Von der Diddelmaus bis hin zu Schuhen von Prada bieten Shopsysteme im Internet alles, was das Herz begehrt. Foto-Shops hingegen sind rar. Wer als Fotograf seine Archive gern öffnen würde, ist auf die großen Fotoanbieter im Internet angewiesen, in denen das eigene Angebot in einer Flut von billigen Bildchen untergeht oder auf eine individuelle Shop- Programmierung, die sich nur die ganz Großen leisten können.
Abläufe und Organisation hinter dem Angebot eines Fotografen oder eines Studios sind zum Teil sehr komplex:
• Da sollen die Produktbilder für einen Katalog ausschließlich für die Mitarbeiter einer Agentur aufbereitet werden, die sofort Layoutbilder benötigt.

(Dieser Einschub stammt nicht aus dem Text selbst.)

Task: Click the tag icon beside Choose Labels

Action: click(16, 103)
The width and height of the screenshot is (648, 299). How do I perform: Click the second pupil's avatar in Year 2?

• Die Aufnahmen des Tennis-Turniers werden einem bestimmten Publikum innerhalb weniger Stunden nach der Siegerehrung angeboten, das aber jeweils nur eine Handvoll Bilder kaufen wird.
• Die Hochzeitsfotos stehen unter Ausschluss der Öffentlichkeit nur dem Brautpaar und seiner Familie zur Verfügung – und zwar möglichst unkompliziert und barrierefrei.
• Das Archiv mit den Stockfotos des Fotografen ist allen Besuchern des Shops zugänglich – wer Aufnahmen kaufen möchte, muss sich wie in jedem Shop-System als Kunde registrieren.
Fotografen arbeiten also mit völlig unterschiedlichen Kundengruppen, die jeweils individuell behandelt werden wollen.
Der Foto-Shop: Pixtacy
Pixtacy von Virthos Systems ist ein Shopsystem, das von vornherein auf Fotografen und Studios zugeschnitten ist und die typischen Abläufe beim Verkauf von digitalen Bildern an individuelle Käufergruppen unterstützt. Hier gibt es nicht nur Alben und Kategorien – hier gibt es als wesentliches Element den „Kunden“, dem ein eingeschränktes Angebot exklusiv vorgeführt werden kann. Kunden lassen sich zudem in Gruppen verwalten.